I think you are struggling with the idea of confirmation bias. Which involves taking something random, or circumstancial and elevating it because it confirms to an arbitrary pattern. If there is no "hard" evidence, but you elevate all circumstancial information and any remotely interesting datum to the status of evidence, that is an irrational bias.
big_dave wrote:I've not heard of any 'specific' evidence that proves Oswald did it alone - have you?
There is no specific evident that H.G.Wells was not Jack the Ripper, should we take that idea seriously too?
big_dave wrote:You mean some folks decided to make up the Warren Commission report so that they could waste their time trying to make up things that seemed to contradict the Warren Commission Report?
Is this theatre or genuine stupidity?
big_dave wrote:However, the idea that there is an "official story" that drives all these individual pieces is a strawman, and a pretty damn stupid one at that.
big_dave wrote: such (conspiracy) "theories" are less "theories" than off-the-cuff explanations put to together by people who were firstly (and primarily) convinced that Oswald didn't do it and then determined to hunt the evidence that confirmed to this bias.
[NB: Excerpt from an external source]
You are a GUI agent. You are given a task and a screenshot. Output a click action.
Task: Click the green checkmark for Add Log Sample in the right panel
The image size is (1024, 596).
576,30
People do not discover real ideas this way.
big_dave wrote:We refuse to believe that lesser, regular guys could kill them or that our buildings could be toppled by people from backwards nations. It is a scary thought, so the immediate reaction is refusal to believe.
Earwicker wrote:There is no hard evidence that Oswald did it - never mind did it alone.
sparky wrote:There's plenty of hard evidence that Oswald did it: fingerprints on the rifle, forensic match of the bullets to the rifle, his purchasing the rifle,
sparky wrote: the modeling that programme (which I still think was excellent) showed demonstrating that the shots came from the window etc etc...
sparky wrote:There's plenty of circumstantial evidence that Oswald did it:...the fact that he shot a cop,
sparky wrote:testimony from family and neighbours as to his state of mind beforehand...
sparky wrote:Now, you may turn round and claim that all of this evidence is made up, fitted up, invented (requiring the collaboration of a lot of people, but within the realms of possibility). I cannot say that you're wrong, because there's no proof to say there wasn't a conspiracy - because that's how conspiracies work! But I can say that I think that it is highly unlikely.
sparky wrote:For what it's worth, I agree with big dave on these conspiracy theories: they are comforting to a certain mindset. They bring order to cruel chaos - "At least someone is in control, and we can bring them down!"
sparky wrote:There are still conspiracies, but generally when I find out that people have looked at an event with a conclusion in mind from the outset, I think that they have too much invested in that conclusion to give good account.